The Question: But if we don't know through our senses, how do we know? And if we do know through our senses, how can we know abstractions like truth, justice, or even the American way? Too tough? Here's one that's closer to home. Who were my mother and father? Who am I? Who are you? Or the ones inscrutable Asians like...."What was your face before your parents were born?"

The Riddler: Wait. Is that a trick question? I'm confused. Where is your nose?

The Question: Give up?

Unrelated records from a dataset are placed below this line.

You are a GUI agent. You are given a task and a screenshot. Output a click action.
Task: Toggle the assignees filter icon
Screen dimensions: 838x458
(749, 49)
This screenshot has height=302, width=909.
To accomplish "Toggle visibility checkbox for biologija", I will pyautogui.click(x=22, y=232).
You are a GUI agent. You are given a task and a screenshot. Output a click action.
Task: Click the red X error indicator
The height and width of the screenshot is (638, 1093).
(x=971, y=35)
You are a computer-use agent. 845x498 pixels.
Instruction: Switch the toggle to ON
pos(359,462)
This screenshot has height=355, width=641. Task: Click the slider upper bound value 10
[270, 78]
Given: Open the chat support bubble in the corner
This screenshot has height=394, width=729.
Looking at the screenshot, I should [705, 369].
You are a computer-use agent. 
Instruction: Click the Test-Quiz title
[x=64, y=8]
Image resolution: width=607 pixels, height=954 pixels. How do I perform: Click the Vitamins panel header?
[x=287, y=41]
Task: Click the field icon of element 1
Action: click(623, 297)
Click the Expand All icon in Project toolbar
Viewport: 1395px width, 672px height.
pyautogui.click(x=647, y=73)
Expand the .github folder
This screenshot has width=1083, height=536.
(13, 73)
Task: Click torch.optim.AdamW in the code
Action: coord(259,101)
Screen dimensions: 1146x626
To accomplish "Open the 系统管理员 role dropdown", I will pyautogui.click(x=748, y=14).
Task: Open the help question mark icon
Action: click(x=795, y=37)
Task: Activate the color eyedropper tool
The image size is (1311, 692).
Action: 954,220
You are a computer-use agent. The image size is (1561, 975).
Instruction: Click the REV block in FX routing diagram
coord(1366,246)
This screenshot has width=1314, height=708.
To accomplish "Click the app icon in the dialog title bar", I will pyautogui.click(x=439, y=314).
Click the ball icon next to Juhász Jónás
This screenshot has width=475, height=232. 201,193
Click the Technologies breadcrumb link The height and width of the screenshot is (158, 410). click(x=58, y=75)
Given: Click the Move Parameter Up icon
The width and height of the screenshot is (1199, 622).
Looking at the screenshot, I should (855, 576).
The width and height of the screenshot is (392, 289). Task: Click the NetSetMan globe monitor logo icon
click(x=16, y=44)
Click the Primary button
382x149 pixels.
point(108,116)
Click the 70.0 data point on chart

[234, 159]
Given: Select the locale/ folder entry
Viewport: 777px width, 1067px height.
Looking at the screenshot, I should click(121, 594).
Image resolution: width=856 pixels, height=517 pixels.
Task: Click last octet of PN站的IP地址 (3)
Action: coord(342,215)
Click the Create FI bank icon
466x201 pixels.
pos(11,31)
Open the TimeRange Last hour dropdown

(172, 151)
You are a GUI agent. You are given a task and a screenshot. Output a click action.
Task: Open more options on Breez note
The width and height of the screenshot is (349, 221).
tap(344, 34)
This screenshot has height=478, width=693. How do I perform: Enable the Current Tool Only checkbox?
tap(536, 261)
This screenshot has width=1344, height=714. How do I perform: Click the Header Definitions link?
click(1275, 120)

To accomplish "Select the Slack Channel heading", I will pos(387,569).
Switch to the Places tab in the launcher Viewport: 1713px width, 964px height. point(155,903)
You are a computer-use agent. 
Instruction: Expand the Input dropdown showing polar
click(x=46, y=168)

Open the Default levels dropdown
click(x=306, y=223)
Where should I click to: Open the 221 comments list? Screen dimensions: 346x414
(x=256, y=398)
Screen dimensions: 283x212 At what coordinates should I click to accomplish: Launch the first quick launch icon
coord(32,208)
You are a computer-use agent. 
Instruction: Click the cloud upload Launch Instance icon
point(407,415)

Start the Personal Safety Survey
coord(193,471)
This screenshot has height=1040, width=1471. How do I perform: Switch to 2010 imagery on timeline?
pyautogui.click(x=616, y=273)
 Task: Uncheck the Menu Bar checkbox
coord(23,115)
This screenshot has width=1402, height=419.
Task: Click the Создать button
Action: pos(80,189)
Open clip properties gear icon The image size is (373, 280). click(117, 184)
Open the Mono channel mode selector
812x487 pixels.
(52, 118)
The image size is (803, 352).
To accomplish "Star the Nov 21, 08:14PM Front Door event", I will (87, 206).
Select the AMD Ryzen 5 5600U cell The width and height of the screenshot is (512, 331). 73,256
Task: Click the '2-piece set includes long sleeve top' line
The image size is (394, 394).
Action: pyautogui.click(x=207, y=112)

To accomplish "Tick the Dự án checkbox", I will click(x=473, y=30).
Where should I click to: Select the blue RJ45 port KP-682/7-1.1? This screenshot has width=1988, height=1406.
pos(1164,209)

Well, the answer....

*He swats the gun out of Sphinx's hand and punches The Riddler in the face*

The Question: ....might be this: You let me get too close.
 
Black Canary: She's here?

Hal Jordan: He's babysitting.

Black Canary: Babysitting?

Hal Jordan: That's what he said.

Black Canary: With a real BABY?

Hal Jordan: No joke, Dinah. Babysitting. Right now.

Black Canary: You're serious? Aw, jeez--this is gonna be...

(Ollie opens his door)

Black Canary: Awkward.

Ollie: What're you--? Wait, can anyone see--?

Hal: That's what the green bubble's for. We're invisible.

Ollie: I know those looks. You're putting the band back together, aren't you? Hold on, I'll go get my bow.

Hal: Actually, Ollie, I don't know how to say this, but, you're not the one we're here for.

(Ollie looks like someone just ran over his dog.)

Roy: Don't forget to put her on the potty at eleven, otherwise she'll wet the bed.

(Ollie watches the three fly off, still stunned. Then he gets a proud smile)

Ollie: Go get 'em, Roy.
 
I kinda felt bad for Ollie, he is one of my favs. And Q those Question quotes are phenominal. Are the back issues hard to find you think??
 
I did feel somewhat bad for him, but he said himself that the league should be asking him to join now.
 
Well I mean i kinda felt bad cause its like when all the popular kids leave you at the lunch table cause you read comics. Well the popular kids, in this case Bat's, Supe's and Wondy, left him out. Now he has to go find his own lunch table, without his best friend I might add, Hal. It would be cool to see maybe Kyle and Ollie become closer. That would be sweet, i would totally buy that arc or Mini.